Significativo il fatto che l’attuale premier Li Keqiang, esponente dei riformisti, venga ora mandato in pensione per “limiti di età”. Si noti tuttavia che ha 67 anni, quindi tre meno di Xi. Eppure, per il “nuovo imperatore”, di limiti di età non si parla affatto.
Le proteste
L’attenzione degli analisti è ora concentrata sulle prossime mosse di Xi dopo i pesanti scontri tra manifestanti e polizia in molte città della Repubblica Popolare.

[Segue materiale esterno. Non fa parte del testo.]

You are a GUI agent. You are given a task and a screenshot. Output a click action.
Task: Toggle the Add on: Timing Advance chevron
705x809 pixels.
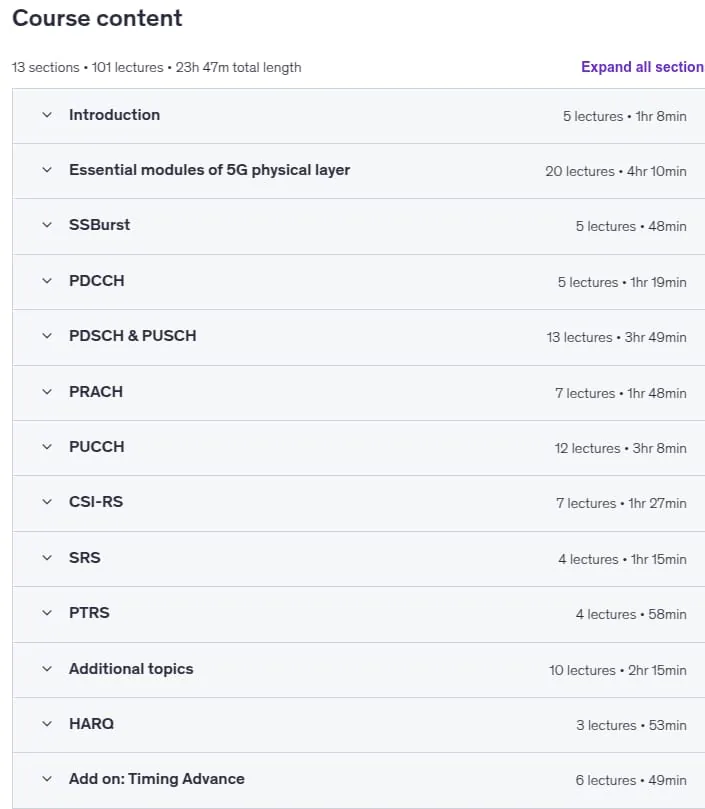point(47,780)
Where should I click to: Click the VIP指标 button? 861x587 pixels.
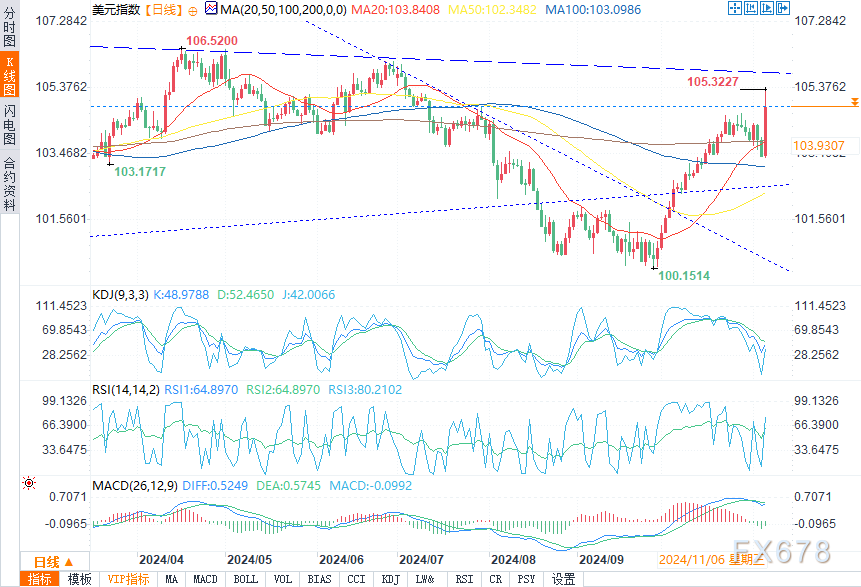point(127,579)
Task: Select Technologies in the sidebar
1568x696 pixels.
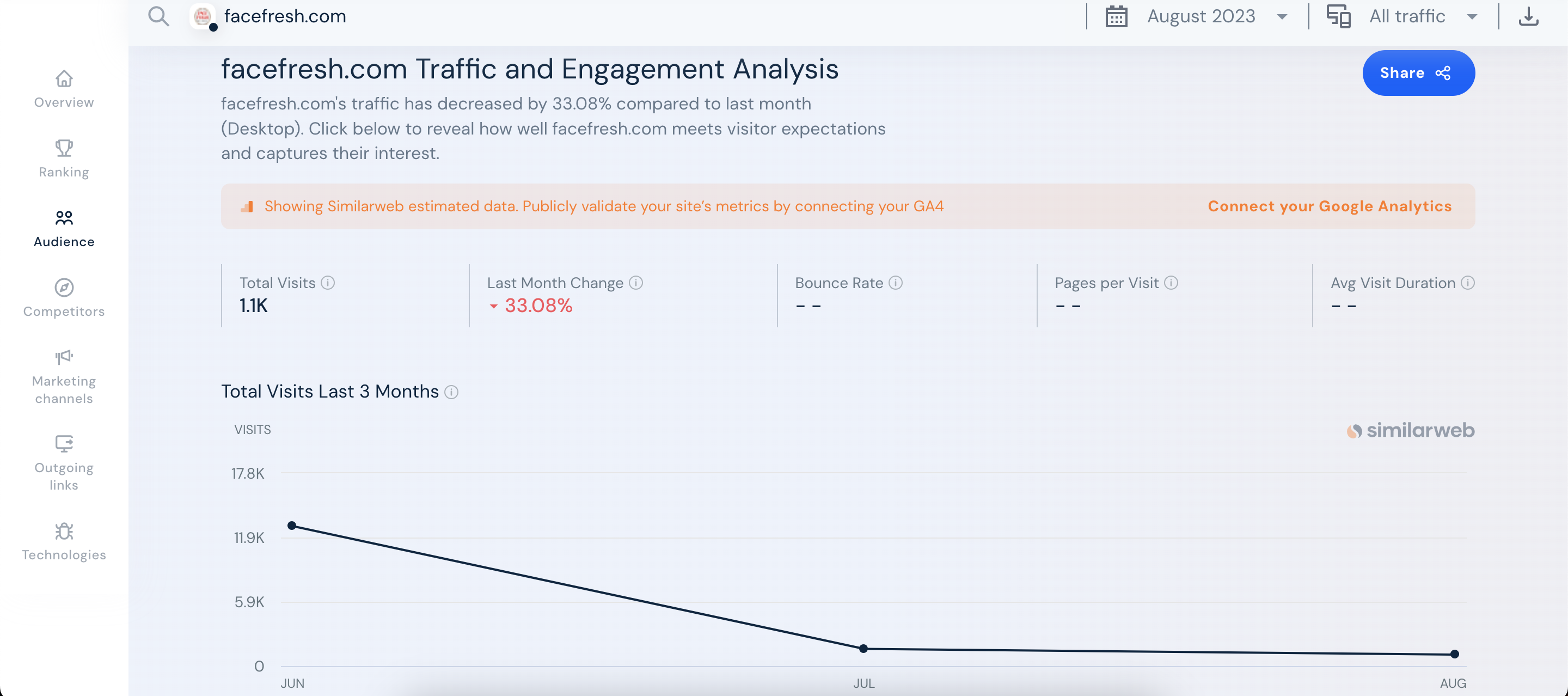Action: point(64,541)
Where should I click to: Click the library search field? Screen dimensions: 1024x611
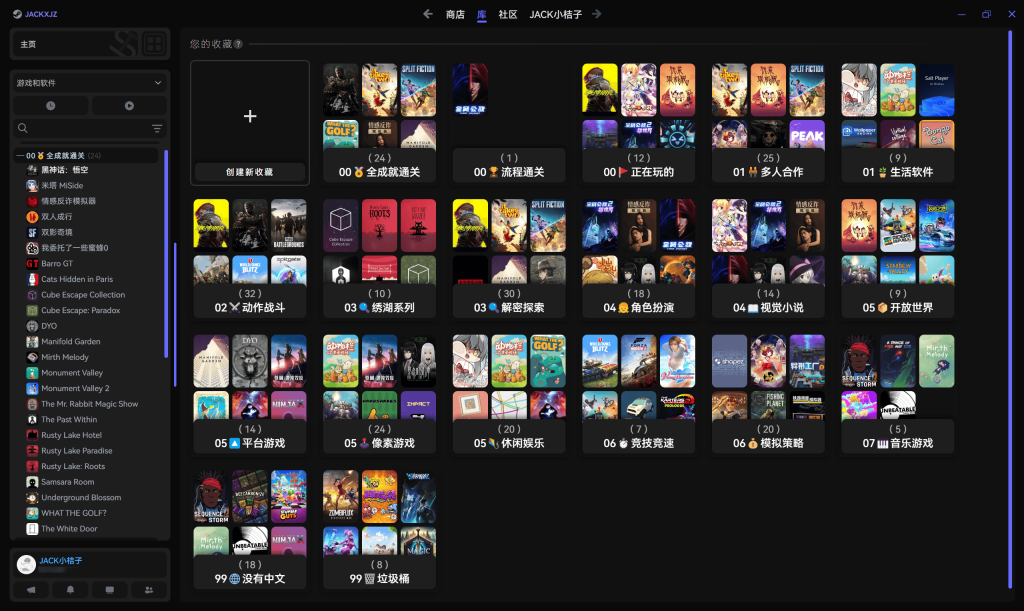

Per la prima volta sono stati scanditi in pubblico slogan contro lo stesso Xi e la politica del Covid-zero che ha sigillato nelle loro case milioni di cittadini. E, sempre per la prima volta, i manifestanti hanno chiesto il rispetto dei diritti civili e dello stato di diritto (finora era avvenuto solo a Hong Kong e, nel 1989, anche a Pechino causando la strage di Piazza Tienanmen).
Allentamento del Covid-zero tardivo?
Xi e i suoi stanno ora cercando di allentare le maglie del Covid-zero ma, considerata la grande rabbia popolare, c’è da dubitare che tale mossa sia sufficiente a riportare il Paese alla normalità. Già, perché i cinesi non ne possono più del dominio assoluto e asfissiante di un Partito comunista che detiene senza interruzioni tutte le leve del comando dal lontanissimo 1949.
Chissà se a Xi verrà in mente, ora, che anziani esperti come Hu Jintao e Jiang Zemin dovrebbero essere ascoltati sempre e comunque, anteponendo la loro opinione a quella degli Yes-men di cui ha riempito il nuovo Politburo.
Ci sono già segnali che l’allentamento delle restrizioni anti-Covid potrebbe anche essere troppo tardivo. La storia cinese dimostra che, quando le masse si muovono, è difficile fermarle. Detto questo, occorre però rammentare che una grave crisi politica e sociale nella Repubblica Popolare può avere ripercussioni sul piano globale, visto l’alto grado di interconnessione tra l’economia cinese e quelle occidentali.